Povera scuola italiana! Tra pestaggi razzisti a ragazzi down e giovani docenti che si spogliano in classe davanti a minorenni, gli ultimi sette giorni sono stati davvero devastanti. Si tratta di casi limite? Certo, si può anche rispondere affermativamente, ma la crisi esiste ed è innanzi tutto una crisi educativa, che oggi coinvolge tutte le cosiddette "agenzie" che fanno educazione. E se la crisi entra financo in parrocchia, dove se non altro vi sono dei precisi codici morali e di comportamento a cui rifarsi, figuriamoci se non imperversa nelle aule scolastiche, dove invece i criteri di riferimento non si sa realmente quali siano.

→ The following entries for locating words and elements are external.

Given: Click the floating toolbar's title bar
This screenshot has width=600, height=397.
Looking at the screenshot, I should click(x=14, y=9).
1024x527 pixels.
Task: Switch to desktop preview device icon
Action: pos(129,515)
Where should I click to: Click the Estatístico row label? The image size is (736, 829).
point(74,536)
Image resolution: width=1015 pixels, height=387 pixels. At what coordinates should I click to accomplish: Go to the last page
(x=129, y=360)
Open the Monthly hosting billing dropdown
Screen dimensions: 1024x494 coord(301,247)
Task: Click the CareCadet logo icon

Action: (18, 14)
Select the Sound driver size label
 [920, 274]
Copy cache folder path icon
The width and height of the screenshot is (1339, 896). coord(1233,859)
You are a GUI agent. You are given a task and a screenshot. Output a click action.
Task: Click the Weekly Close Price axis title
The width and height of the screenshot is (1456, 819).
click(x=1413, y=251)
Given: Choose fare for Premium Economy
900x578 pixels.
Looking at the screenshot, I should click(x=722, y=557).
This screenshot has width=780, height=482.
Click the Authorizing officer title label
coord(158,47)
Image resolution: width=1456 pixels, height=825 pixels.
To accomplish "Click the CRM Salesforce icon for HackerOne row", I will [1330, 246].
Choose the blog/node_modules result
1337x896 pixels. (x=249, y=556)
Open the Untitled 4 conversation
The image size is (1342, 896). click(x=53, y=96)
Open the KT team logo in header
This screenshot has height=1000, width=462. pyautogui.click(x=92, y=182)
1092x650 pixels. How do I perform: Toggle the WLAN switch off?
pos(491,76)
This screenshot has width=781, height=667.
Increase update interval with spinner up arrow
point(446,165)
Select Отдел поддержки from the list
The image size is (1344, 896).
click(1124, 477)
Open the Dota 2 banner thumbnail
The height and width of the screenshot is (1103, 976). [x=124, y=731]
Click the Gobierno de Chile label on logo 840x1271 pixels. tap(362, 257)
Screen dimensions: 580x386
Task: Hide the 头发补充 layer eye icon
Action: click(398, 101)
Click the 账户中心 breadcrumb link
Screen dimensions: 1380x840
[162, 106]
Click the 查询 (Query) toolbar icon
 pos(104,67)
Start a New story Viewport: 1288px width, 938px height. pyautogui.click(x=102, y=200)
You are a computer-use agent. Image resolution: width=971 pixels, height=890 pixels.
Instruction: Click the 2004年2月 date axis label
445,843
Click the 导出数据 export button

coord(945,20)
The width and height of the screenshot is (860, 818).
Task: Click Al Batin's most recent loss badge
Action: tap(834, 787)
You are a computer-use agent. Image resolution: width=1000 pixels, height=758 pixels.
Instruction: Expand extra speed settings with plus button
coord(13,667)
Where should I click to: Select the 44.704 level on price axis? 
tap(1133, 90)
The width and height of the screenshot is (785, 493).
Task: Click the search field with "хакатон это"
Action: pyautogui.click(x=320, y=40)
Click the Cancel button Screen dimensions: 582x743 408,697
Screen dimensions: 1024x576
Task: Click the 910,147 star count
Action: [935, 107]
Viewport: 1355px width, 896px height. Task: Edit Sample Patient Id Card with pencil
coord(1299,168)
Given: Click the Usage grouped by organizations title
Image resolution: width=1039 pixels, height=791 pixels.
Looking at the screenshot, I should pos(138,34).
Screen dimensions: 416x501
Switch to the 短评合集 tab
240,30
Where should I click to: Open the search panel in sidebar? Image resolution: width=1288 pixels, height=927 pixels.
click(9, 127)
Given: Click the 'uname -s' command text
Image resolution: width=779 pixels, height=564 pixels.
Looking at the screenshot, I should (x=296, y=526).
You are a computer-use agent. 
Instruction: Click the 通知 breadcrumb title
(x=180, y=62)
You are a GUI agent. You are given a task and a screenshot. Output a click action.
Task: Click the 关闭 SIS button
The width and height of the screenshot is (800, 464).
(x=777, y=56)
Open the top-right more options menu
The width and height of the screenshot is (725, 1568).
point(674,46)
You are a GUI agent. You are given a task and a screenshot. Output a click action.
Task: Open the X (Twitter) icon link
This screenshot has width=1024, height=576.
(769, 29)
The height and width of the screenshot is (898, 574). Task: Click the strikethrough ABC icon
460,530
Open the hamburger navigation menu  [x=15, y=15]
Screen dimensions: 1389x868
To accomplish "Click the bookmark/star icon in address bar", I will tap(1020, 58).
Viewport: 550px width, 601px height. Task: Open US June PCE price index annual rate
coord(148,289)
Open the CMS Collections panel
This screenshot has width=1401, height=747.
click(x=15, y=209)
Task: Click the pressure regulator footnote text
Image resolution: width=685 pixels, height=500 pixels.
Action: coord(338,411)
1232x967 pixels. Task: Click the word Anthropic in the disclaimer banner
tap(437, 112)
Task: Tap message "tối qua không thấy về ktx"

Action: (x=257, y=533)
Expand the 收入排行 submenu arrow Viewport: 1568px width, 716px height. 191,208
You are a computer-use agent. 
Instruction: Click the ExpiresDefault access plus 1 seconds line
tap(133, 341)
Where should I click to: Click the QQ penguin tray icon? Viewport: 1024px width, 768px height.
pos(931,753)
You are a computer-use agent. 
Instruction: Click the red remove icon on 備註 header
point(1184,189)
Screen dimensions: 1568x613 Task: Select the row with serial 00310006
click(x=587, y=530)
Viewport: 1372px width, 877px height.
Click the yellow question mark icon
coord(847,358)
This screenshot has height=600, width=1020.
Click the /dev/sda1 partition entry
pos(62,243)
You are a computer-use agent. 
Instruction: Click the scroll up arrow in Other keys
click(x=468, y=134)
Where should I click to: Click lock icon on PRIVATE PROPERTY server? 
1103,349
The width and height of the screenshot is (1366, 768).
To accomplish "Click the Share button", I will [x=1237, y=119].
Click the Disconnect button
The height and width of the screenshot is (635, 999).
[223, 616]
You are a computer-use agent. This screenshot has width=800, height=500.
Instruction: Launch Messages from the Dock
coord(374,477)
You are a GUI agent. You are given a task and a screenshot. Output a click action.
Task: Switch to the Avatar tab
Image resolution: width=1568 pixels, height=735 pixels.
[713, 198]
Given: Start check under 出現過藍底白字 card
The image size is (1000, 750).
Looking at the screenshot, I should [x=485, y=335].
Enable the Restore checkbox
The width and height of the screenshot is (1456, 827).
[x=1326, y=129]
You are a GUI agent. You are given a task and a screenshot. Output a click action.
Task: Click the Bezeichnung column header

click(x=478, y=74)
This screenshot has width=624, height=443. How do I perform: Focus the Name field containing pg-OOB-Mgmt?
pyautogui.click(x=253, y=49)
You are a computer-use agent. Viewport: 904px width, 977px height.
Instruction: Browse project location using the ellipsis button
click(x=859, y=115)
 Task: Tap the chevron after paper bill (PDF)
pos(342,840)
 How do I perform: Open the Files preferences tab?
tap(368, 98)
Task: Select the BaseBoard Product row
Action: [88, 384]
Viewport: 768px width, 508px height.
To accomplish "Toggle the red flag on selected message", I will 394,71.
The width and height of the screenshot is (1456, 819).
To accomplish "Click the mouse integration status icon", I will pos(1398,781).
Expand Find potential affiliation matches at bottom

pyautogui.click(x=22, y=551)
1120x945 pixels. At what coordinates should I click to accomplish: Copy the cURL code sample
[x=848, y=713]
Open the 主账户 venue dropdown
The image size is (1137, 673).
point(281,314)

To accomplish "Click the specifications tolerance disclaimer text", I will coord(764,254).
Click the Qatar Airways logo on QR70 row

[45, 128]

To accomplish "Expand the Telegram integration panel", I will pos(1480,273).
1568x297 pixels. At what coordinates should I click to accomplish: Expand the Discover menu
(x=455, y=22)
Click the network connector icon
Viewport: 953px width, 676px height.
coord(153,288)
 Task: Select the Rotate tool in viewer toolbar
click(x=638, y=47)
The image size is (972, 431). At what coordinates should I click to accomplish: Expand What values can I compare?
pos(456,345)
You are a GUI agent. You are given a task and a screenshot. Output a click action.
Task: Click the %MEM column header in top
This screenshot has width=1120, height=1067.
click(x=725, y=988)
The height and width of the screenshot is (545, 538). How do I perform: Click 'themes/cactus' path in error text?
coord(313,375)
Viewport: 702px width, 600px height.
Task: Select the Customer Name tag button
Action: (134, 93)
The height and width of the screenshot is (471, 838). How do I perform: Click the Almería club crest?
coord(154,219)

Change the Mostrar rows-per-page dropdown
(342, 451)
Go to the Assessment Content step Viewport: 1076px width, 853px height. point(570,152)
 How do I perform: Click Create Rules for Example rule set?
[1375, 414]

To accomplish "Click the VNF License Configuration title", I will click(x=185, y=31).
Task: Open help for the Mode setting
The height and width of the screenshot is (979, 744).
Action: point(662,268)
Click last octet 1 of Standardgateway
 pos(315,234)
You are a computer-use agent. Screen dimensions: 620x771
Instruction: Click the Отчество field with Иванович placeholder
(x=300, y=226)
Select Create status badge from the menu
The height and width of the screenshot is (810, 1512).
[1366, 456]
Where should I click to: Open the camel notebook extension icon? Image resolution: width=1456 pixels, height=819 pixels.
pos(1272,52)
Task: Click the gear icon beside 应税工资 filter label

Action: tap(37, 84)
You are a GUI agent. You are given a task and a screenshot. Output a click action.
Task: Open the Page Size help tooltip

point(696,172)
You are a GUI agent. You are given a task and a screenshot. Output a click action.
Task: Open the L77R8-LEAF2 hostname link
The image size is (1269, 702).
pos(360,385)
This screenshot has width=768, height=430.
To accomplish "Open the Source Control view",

Esistono i POF, cioè i Piani dell'Offerta Formativa, i quali possono dire tutto, ma non l'essenziale. Quale uomo si vuole che esca da un percorso scolastico? Quale idea di uomo sta dietro la dinamica educativa? E' l'uomo figlio del nichilismo, del relativismo, dell'eudemonismo, oppure l'uomo della tradizione cristiana? Non sono questioni di poco conto, non sono questioni accessorie. Sono le uniche questioni che interessano veramente. Perchè l'educazione è possibile a partire da una visione dell'uomo. Se, per esempio, sosteniamo che per un giovane quel che conta è fare più esperienze possibili, allora la docente che s'è fatta trovare nuda sul banco scolastico in una specie di rito orgiastico con i suoi giovani, è una missionaria e una benefattrice, degna di stare sulle banconote, come la Montessori.

La scuola oggi è, o può tranquillamente essere, il regno del caos totale. Un docente entra e fa lezione secondo la propria impostazione educativa; nell'ora successiva ne entra un altro che cambia completamente impostazione. Si dirà che questo è un bene. Ritengo che invece sia un male, perchè un giovane, nel periodo della formazione, ha bisogno di punti di riferimento precisi.L'alternativa al caos è l'imposizione di un modello comportamentale tradizionale e rigoroso, che però fatica ad imporre le sue ragioni, in una società che presenta ben altri modelli più affascinanti, anche se deresponsabilizzanti e distruttivi.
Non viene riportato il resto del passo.